**Stored data entries**
::::::

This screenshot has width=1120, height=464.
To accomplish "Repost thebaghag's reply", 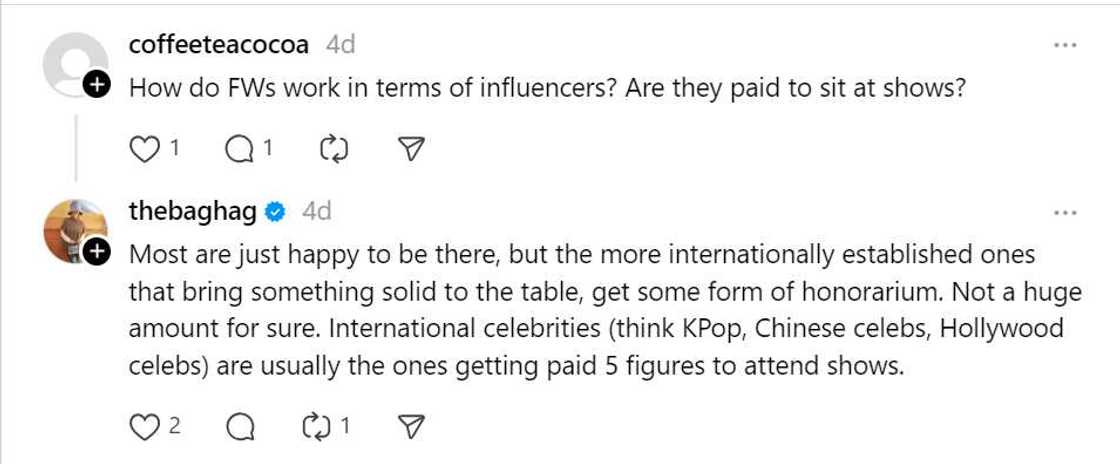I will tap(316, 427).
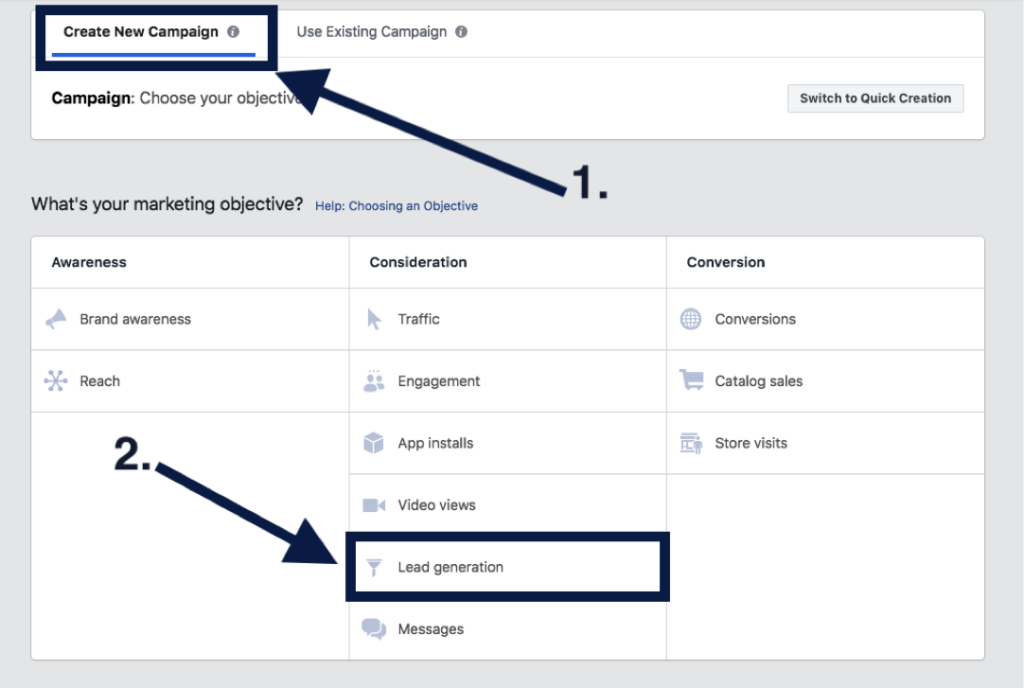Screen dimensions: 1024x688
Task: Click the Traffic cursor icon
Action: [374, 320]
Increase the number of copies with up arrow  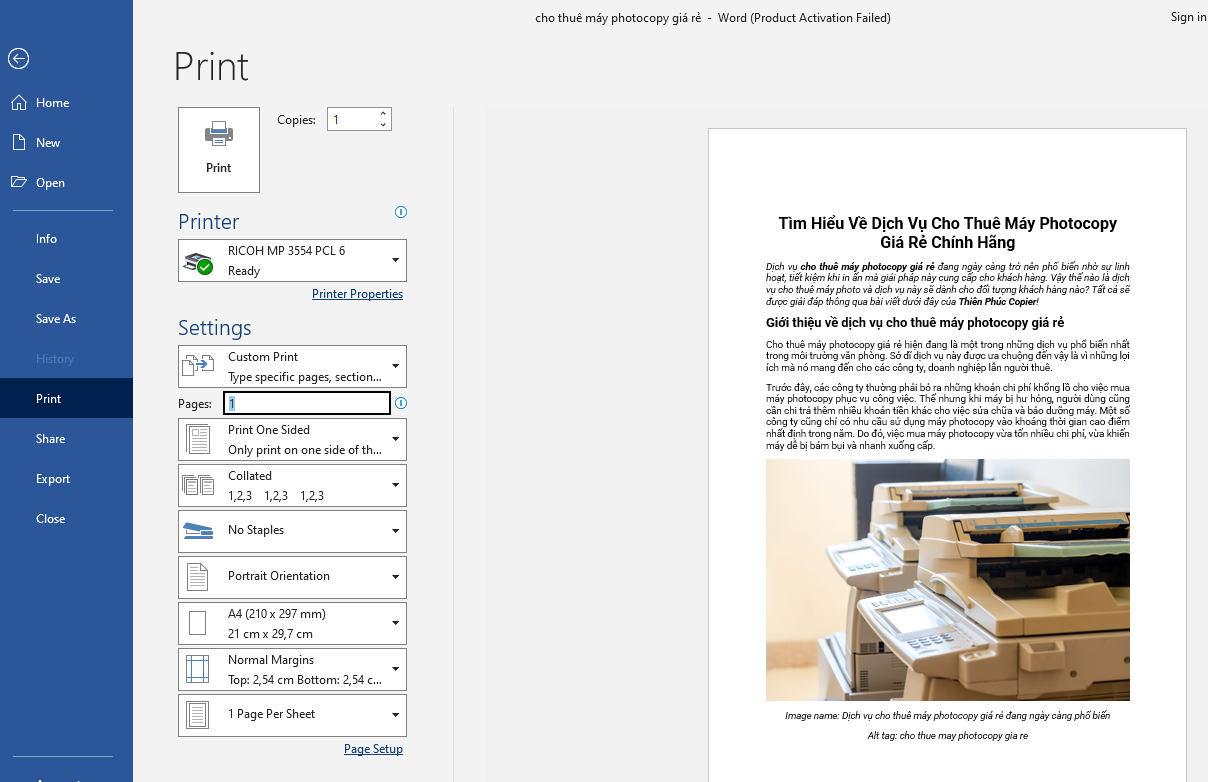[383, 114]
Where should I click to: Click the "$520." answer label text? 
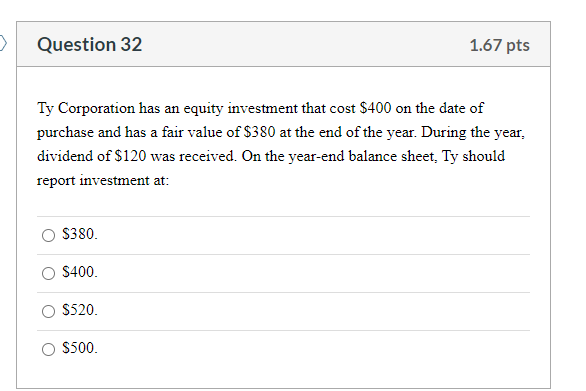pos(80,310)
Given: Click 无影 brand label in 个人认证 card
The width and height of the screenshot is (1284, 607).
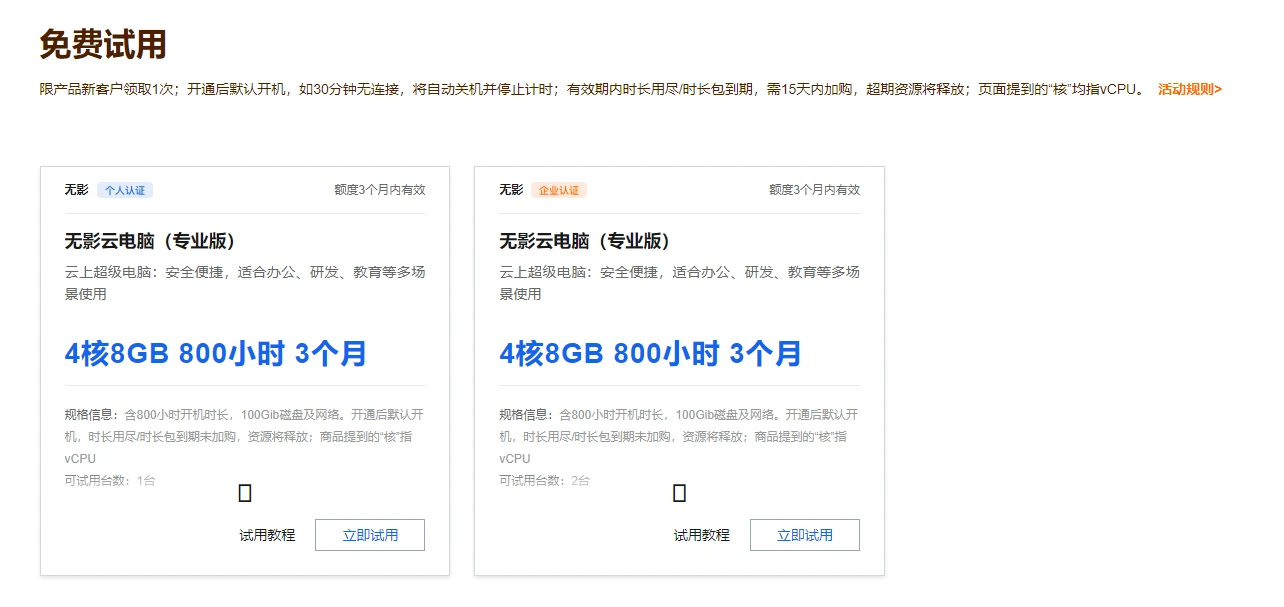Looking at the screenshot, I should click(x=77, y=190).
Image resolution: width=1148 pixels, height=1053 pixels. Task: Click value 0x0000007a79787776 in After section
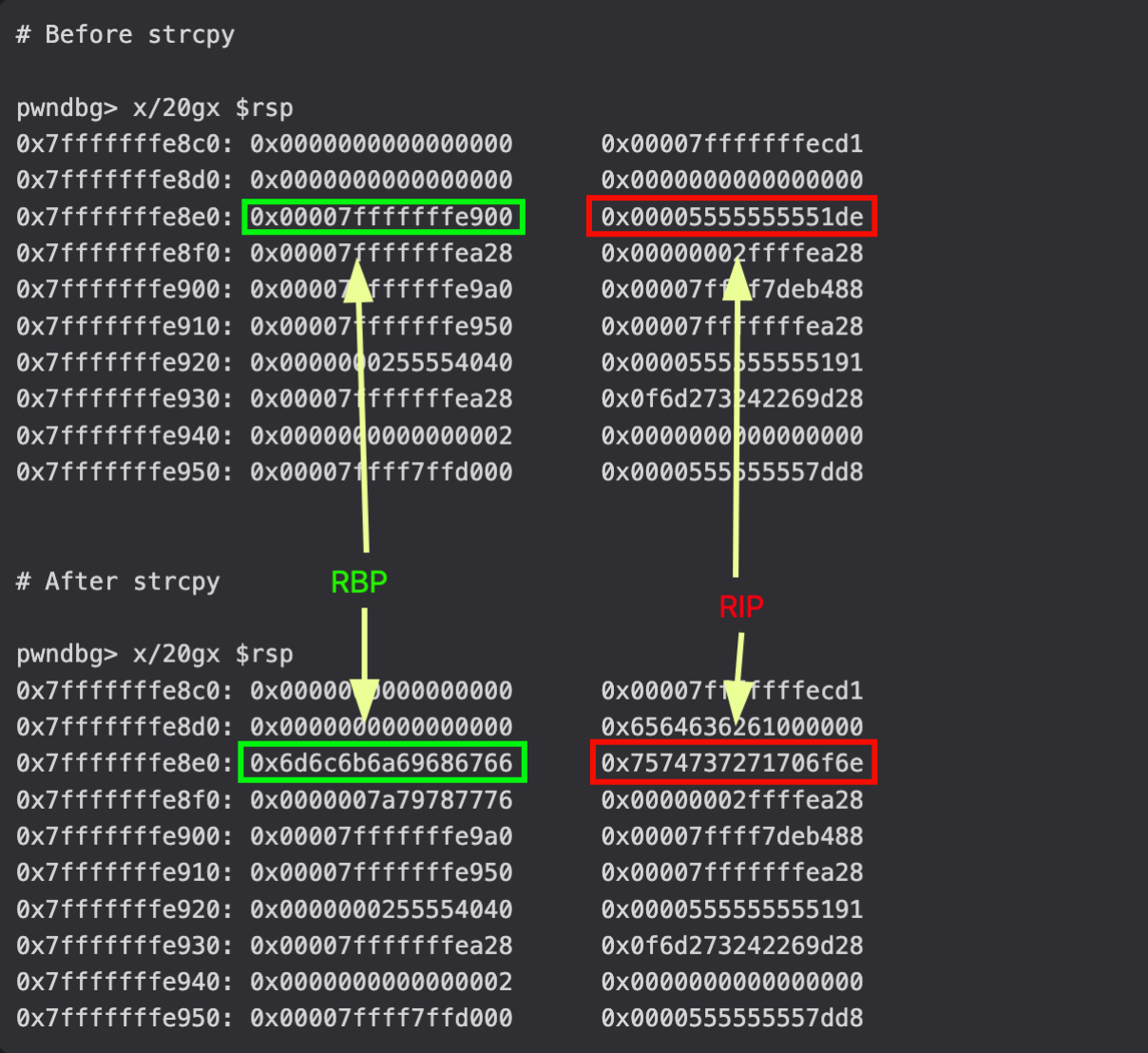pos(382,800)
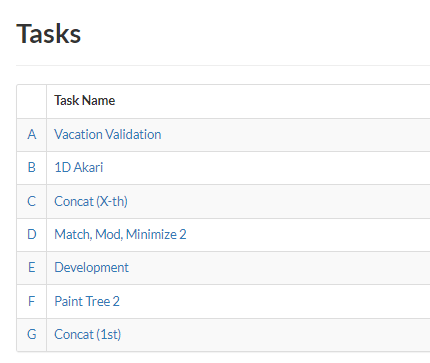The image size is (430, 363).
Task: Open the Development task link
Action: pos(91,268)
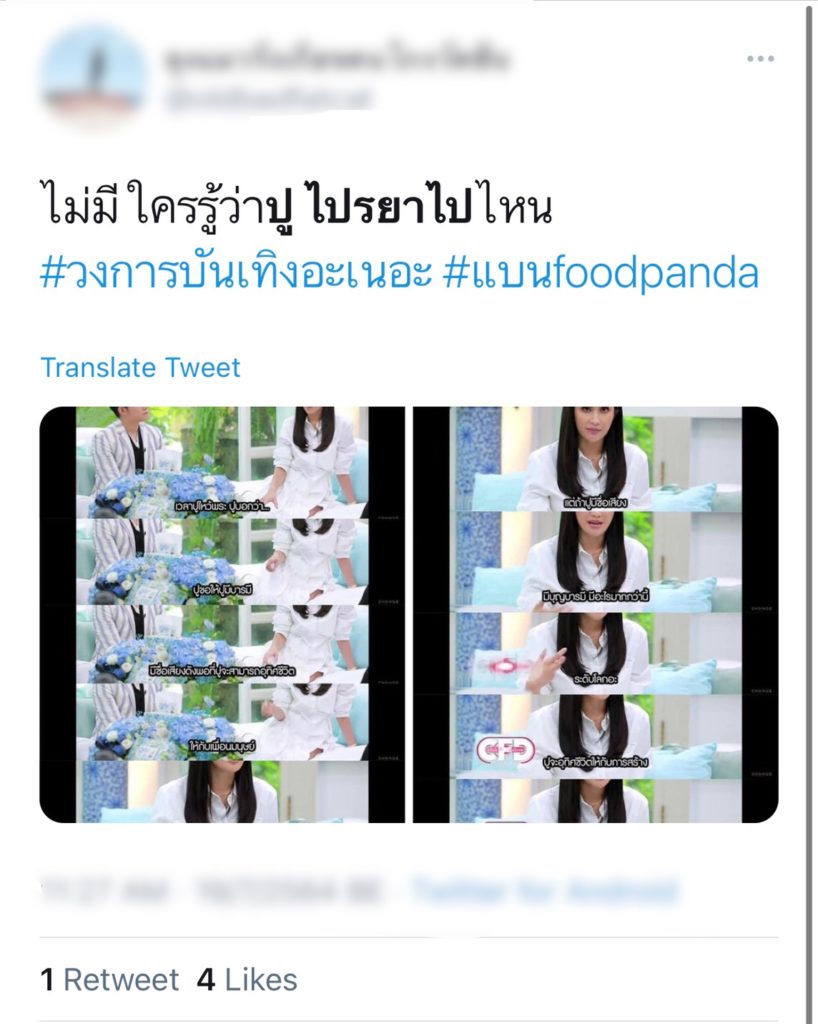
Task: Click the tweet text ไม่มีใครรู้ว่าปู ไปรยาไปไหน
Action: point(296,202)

::::::

**Instructions for the task**
Please transcribe exactly the lines from the one that contains "Image resolution: width=1148" through the closing line of the entries, with no pictures.

**Written response**
Image resolution: width=1148 pixels, height=1053 pixels. Task: Click value 0x0000007a79787776 in After section
pos(382,800)
The image size is (430, 363).
Task: Open the Development task link
Action: pos(91,268)
Task: Click the tweet text ไม่มีใครรู้ว่าปู ไปรยาไปไหน
Action: point(296,202)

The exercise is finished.